Lickers has used the legal system to advance Indigenous rights in Canada as she took on important cases affecting the legal status and lives of Indigenous people.

She appeared before the Supreme Court of Canada in Daniels v. Canada, representing the Assembly of First Nations, which ruled Métis and non-status Indians are “Indians” under the Constitution; and Chippewas of the Thames First Nation v. Enbridge Pipelines, representing the Chiefs of Ontario on the adequacy of consultation relating to the pipeline development. 

She became her firm’s (Gowling WLG) first-ever Indigenous woman partner and led its national Indigenous Law Group. Lexpert magazine named her one of its Rising Stars: Leading Lawyers Under 40 in 2020.

Kathleen Pritchard, Arts’69, Meds’71

Dr. Pritchard is a medical oncologist and researcher in Toronto whose clinical trials transformed breast cancer treatment approaches worldwide. She has completed many studies on women's health, breast cancer, and hormone replacement therapy. 

Dr. Pritchard was one of the most cited researchers in the world in 2014 and 2015, according to Thomson Reuters. Her work has been published in some of the world’s top medical journals including The New England Journal of Medicine and The Lancet.

Kiowa Bernhardt, NSc’20

Bernhardt, a recent nursing graduate, is doing her part to help improve Indigenous knowledge and remove prejudice in healthcare to ensure incidents like the deaths of Joyce Echaquan and Brian Sinclair never happen again. 

She is now a part of the Indigenous Interprofessional Primary Care Team in Kenhtè:ke (Tyendinaga Mohawk Territory) that is offering holistic healthcare to Indigenous people and their families by providing primary medical care and mental health services with a strong culture-based approach. 

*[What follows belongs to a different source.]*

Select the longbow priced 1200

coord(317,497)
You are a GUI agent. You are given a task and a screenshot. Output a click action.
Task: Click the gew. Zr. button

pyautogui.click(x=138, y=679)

Marlene Brant Castellano, Arts’55, LLD’91

In the late 1960s, there were no Indigenous studies programs at any post-secondary institution in Canada. When Castellano, Arts’55, LLD’91, was hired in the early 1970s to start teaching at Trent University’s new Indigenous Studies program, she and her colleagues had to make up the curriculum as they went. Over the next four decades, Dr. Castellano’s trailblazing work served as a foundation that many other schools followed.

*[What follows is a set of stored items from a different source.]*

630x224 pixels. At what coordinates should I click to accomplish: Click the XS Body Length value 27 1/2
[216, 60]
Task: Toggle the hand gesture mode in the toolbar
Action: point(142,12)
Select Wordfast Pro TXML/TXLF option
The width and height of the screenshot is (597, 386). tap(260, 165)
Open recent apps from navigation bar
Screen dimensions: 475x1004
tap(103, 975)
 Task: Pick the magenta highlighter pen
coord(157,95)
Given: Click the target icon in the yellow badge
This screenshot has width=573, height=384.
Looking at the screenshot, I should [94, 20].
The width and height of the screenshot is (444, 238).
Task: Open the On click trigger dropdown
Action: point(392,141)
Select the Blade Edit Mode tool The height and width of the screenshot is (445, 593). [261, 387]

She also served as Co-Director of Research with federal government’s Royal Commission on Aboriginal Peoples in the 1990s.

The approaches she championed in research helped to develop more inclusive curricula and increase the number of Indigenous students on post-secondary campuses across Canada.

The Brant House residence at Queen’s is named in honour of her and her brother, Dr. Clare Clifton Brant (Meds’65), Canada’s first Indigenous psychiatrist.

Tonya Dickenson, Artsci’89, EMBA’05

Dickenson, a co-founder of Army of Masks, used the business skills she learned at Queen’s to help protect people and prevent the spread of COVID-19.

Last spring, during the early stages of the pandemic when all masks were in very short supply, a friend of Dickenson’s was sewing homemade masks and taking orders on a notepad. When Dickenson joined, she realized that technology could scale the project to all of North America. She reached out to friends in her network who volunteered their talent to create an app and website to easily track requests online and recruit more sewers.

After only a few weeks, Army of Masks distributed more than 14,000 free DIY masks to workers desperate for cloth masks in fields such as law enforcement and group homes. The organization has now distributed more than 61,000 masks.